I recently had a chance to stop by Epcot and check in on the 2023 International Food & Wine Festival, which started July 27 and continues through Nov. 18. I found it rather muted and unexciting; dull, even.
But then, it has been since the Covid pandemic forced a watered down version in 2020 in what the organizers dubbed “A Taste of Epcot’s International Food & Wine Festival” and what I called a festivalette. Gone were the cooking demonstrations, the wine tasting seminars conducted by visiting vintners, the food and beverage pairing luncheons and dinners, and most missed, the weekly Party for the Senses extravaganzas inside the World Showplace.
All that was left was the collection of food kiosks, global marketplaces in the Epcot lexicon, ringing the central lagoon. Which made sense – they were conducive to outdoor distancing during the ongoing pandemic.
But now, in 2023, while Covid hasn’t gone away and likely never will, we know more about transmission, prevention and gathering indoors more safely, we’re still stuck with A Taste of…even though those words are no longer used.
Perhaps the Disney culineers are just waiting for the currently-being-constructed Festival Center to be completed before bringing back the full-blown version. Or maybe they realized that the other Epcot events – Festival of the Arts and Flower and Garden Festival, which also feature food kiosks – do fine without all the extras. Pity, because the International Food & Wine Festival, which begat the others, is now indistinguishable.

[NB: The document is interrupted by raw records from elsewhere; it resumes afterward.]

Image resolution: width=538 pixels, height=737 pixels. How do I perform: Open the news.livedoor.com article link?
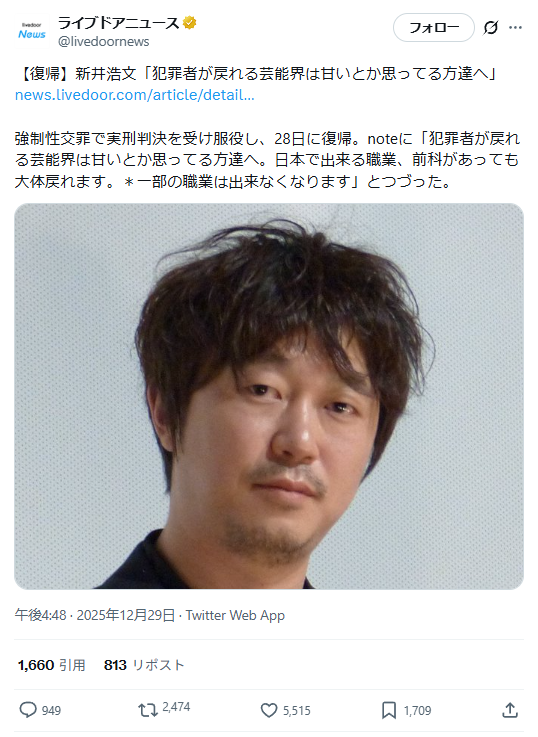[135, 95]
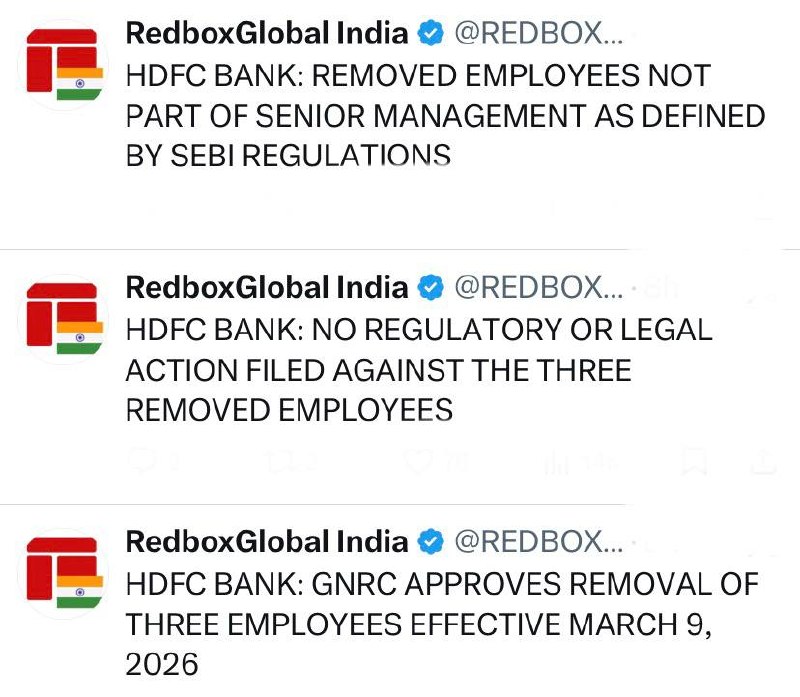Screen dimensions: 800x697
Task: Open the RedboxGlobal India avatar on the SEBI tweet
Action: pyautogui.click(x=63, y=65)
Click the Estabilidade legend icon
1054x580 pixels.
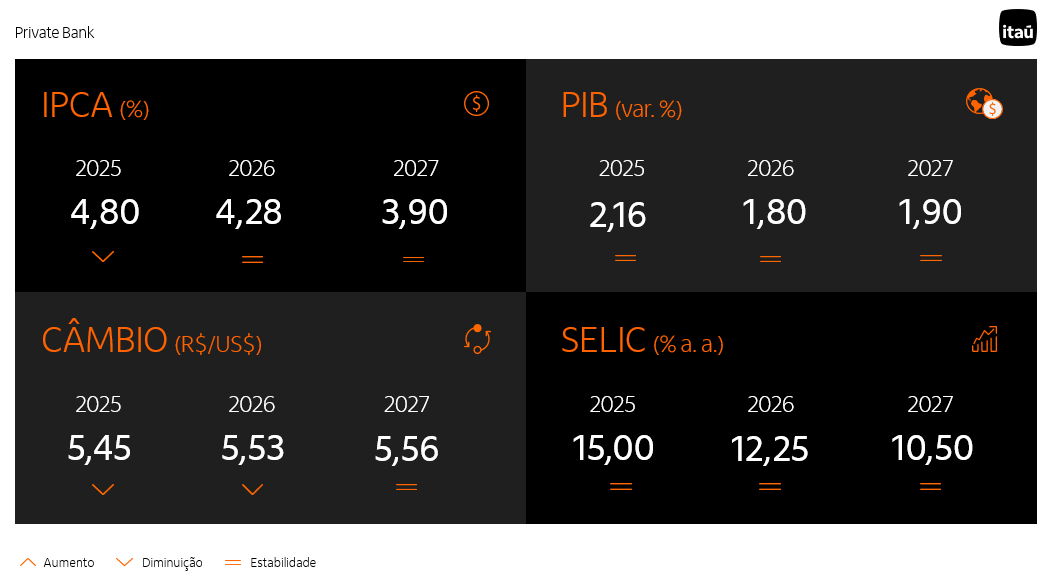coord(233,563)
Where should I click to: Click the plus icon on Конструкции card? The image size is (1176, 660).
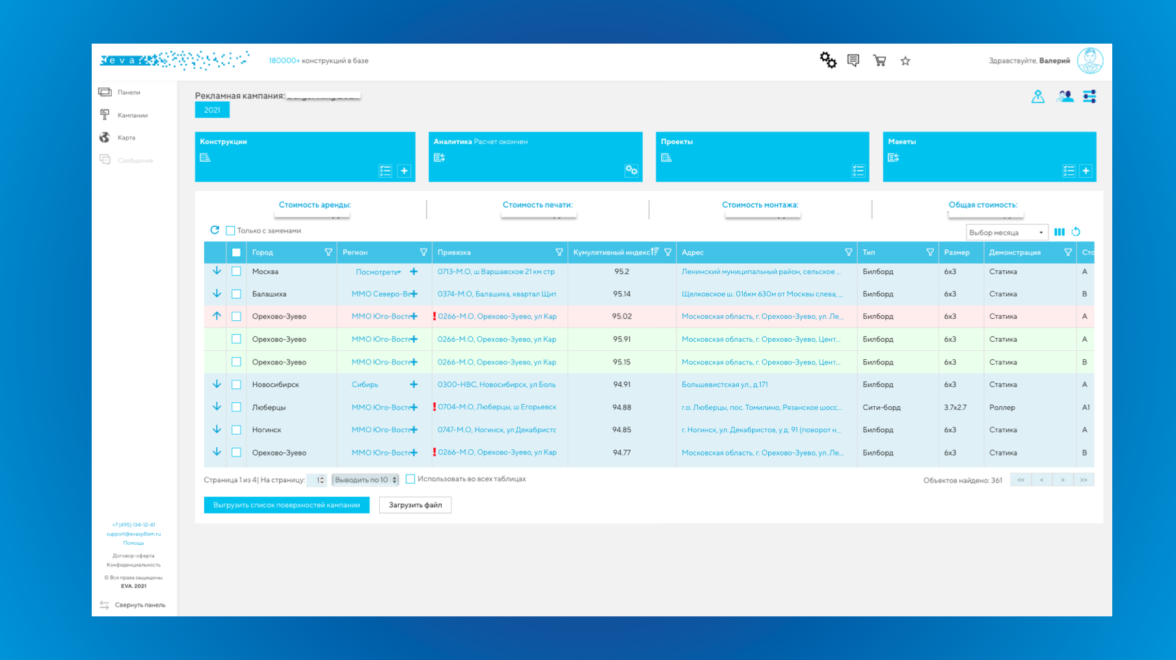404,171
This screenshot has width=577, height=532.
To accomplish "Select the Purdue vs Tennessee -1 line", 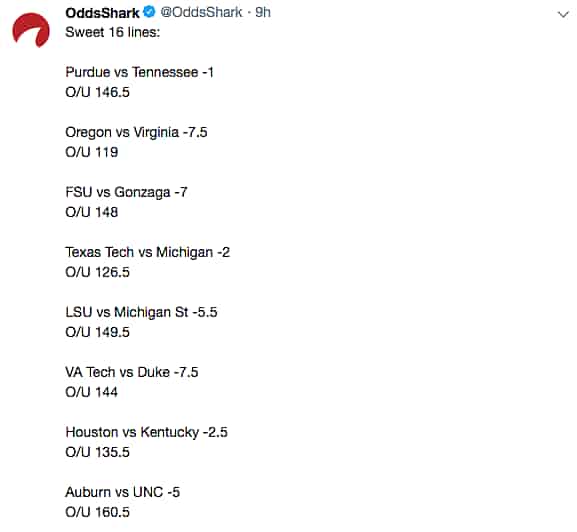I will coord(139,72).
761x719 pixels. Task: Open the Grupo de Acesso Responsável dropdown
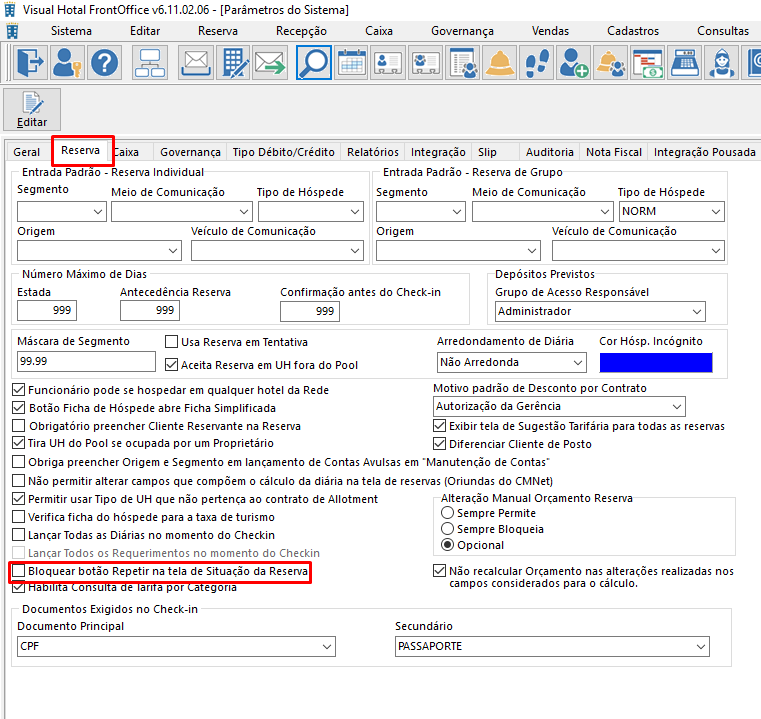click(600, 312)
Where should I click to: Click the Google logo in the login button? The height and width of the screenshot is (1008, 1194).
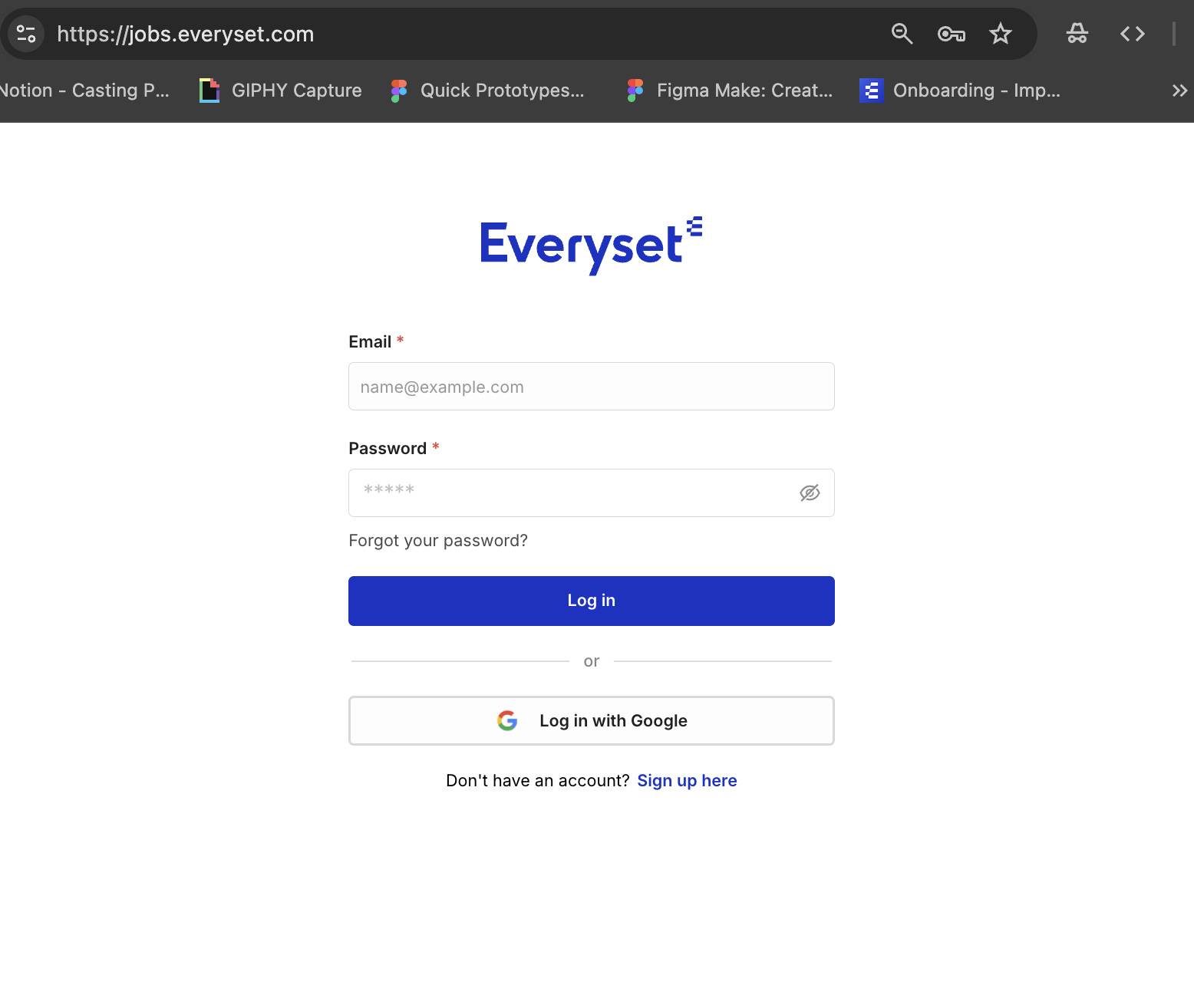507,720
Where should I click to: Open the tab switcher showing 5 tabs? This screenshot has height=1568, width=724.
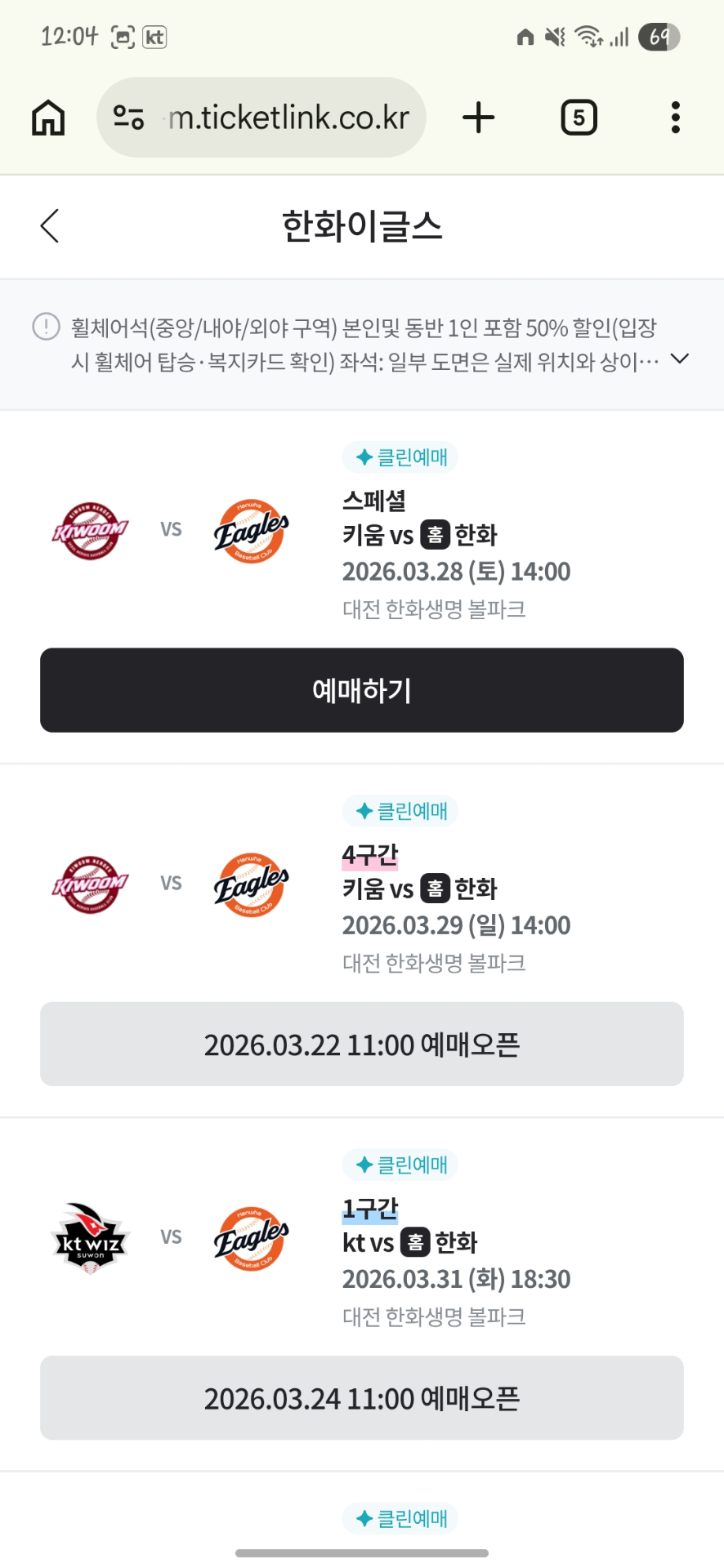[x=579, y=118]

So, anyway, I stopped by the Epcot International Food & Wine Festival, did a loop around the World Showcase, and sampled a few things.
A highlight was the Coffee Barbecued Beef from the Kenya marketplace, a beef tenderloin in an earthy reduction sauce served on a sweet potato-corn mealie pap (basically grits) with kachumbari, a Kenyan tomato and onion slaw.
Although the Flavors of America marketplace was located at the American Adventure pavilion, its menu was meant to represent more than the America with United States in its name. (Why an Italian hot beef sandwich was included in the mix is a curiosity.)
I had a couple of bites of the hot beef sandwich, which had thinly sliced beef in a pocket roll with giardiniera and a cup of jus for dipping. Too much bread.
I liked the chilaquiles – corn tortilla chips and pieces of chicken covered with salsa verde and cilantro-lime crema and topped with a nicely cooked poached egg (plus some crumbled queso fresco). A pleasant glop.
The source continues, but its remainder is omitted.